Она заметно устала, ходила, шаркая стоптанными тапочками по некрашеным половицам.
— Алевтина Васильевна, — спросил он, открывая, по ее настоянию, банку с вареньем, — Павел никак не был связан с коммерцией?
— Боже упаси, Женя, что вы! Коммерция и Павел — это стихи и проза.
— Он был непьющим, интеллигентным человеком, не играл в карты, не претендовал на чужих жен. В своих публикациях смело высказывался о положении дел в городе и области, нелицеприятно по отношению к губернатору, так?
— Да.
— Допустим, отдельные его соображения не претендовали на истину в последней инстанции и даже чем-то мешали курсу, который взяла новая администрация. Но ведь за это не убивают?.. Тем более Павел был на виду, и если бы убийство заказал кто-то из тех, кто фигурировал в его статьях, это было бы слишком очевидным. По логике, его должны были охранять, а не убивать, Правда?
Она опустилась на стул и молча смотрела на него, словно он открыл ей глаза на нечто такое, до чего она сама никогда бы не додумалась.

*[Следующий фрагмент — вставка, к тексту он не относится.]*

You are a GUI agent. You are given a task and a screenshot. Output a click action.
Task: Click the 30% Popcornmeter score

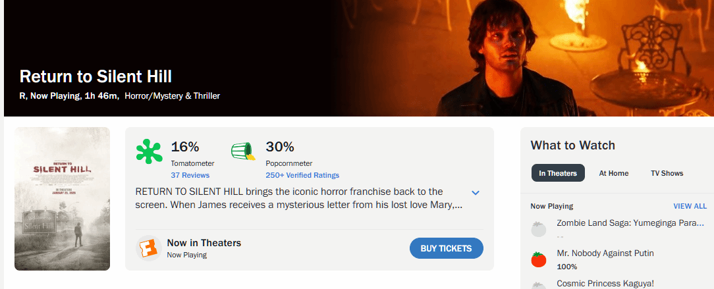(x=280, y=147)
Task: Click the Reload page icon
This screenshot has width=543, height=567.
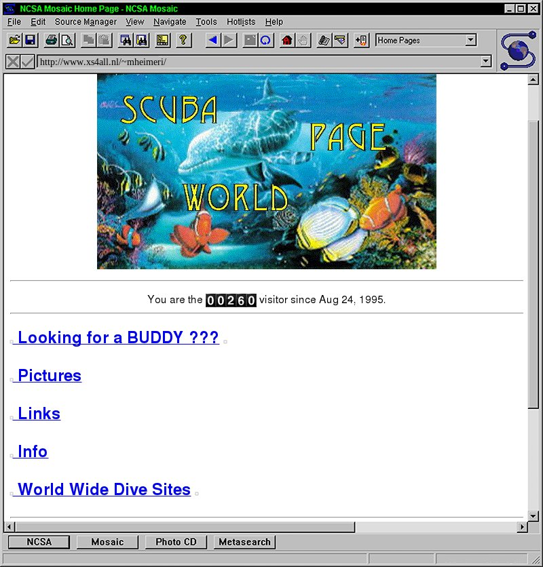Action: [266, 41]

— Значит, из всех возможных мотивов убийства остается три, — продолжал Евгений, — либо Павел стал свидетелем какого-то преступления, либо он стал носителем какой-то информации, способной разоблачить организаторов этого убийства. Третье — шерше ля фам, правильно?
— Я вспомнила, — сказала она вдруг.
— Что?
— Вспомнила. Паша ведь говорил, что вы сыщик, да?
Евгений почувствовал неловкость оттого, что мать Павла могла подумать, будто он преследует меркантильные цели или, что еще хуже, выполняет чье-то поручение, и, присев рядом с нею, употребил вес свои способности, чтобы придать тону доверительность:
— Алевтина Васильевна. Если это имеет какое-то значение, то я — частный детектив. Частный, независимый и неподкупный, уверяю вас. Но сюда я приехал потому, что убили моего товарища, с которым мы нашли общий язык и успели подружиться, хотя были знакомы очень недолго. О его смерти я узнал случайно, спустя неделю, из газеты «Криминальная хроника». Узнал и приехал. Просто так, без практических целей. Не знаю, насколько убедительно выглядит такой эмоциональный порыв в эпоху рыночных отношений, но мне, в конце концов, плевать, как это выглядит. Поверьте, никто меня не нанимал и я не собираюсь у вас ничего выведывать.
Слезы покатились по ее щекам.
— Я верю вам, Женя, — сказала она дрогнувшим голосом. — Паша хорошо говорил о вас, а ведь он трудно сходился с людьми. Простите меня…
Они перешли в комнату. Пили чай, говорили о людях, об уходящем в предание бескорыстии, снижении уровня образованности, утраченных для России умах, стараясь обходить все, что так или иначе связано с убийством Павла.
По рассказу Козловой, муж оставил ее, когда сыну было четыре года. Жили они тогда в Ленинграде, в коммунальной квартире. He желая заниматься разделом имущества, Алевтина Васильевна забрала Пашу и, в чем была, подалась в Сутеево к родителям.
— В школе он учился хорошо, всегда был под моим присмотром, но к числу «маменькиных сынков» не относился. Может быть, повлияла безотцовщина, но он с детства ничего не принимал на веру. Аксиомы его не убеждали. Ни «всякая прямая короче всякой кривой», ни «партия — ум, честь и совесть нашей эпохи». И если первую с возрастом пришлось признать, то вторая его проверки не выдержала… Знаете, тут у нас когда-то был большой рыболовецкий совхоз. Руководство Приморска и области частенько приезжало сюда за рыбой — тут для них ее и сушили, и коптили, и привечали начальство баньками да горячительными. Вели они себя по-барски, наведывались с девицами — в общем, развлекались как могли. Сутеевских не стеснялись, вообще не считали их за людей. Первый секретарь обкома себе дачу отгрохал на берегу — по тем временам баснословно дорогой терем с винным погребом. Мой отец, дед Павла, работал в совхозе главным бухгалтером. После таких визитов не знал, как свести концы с концами.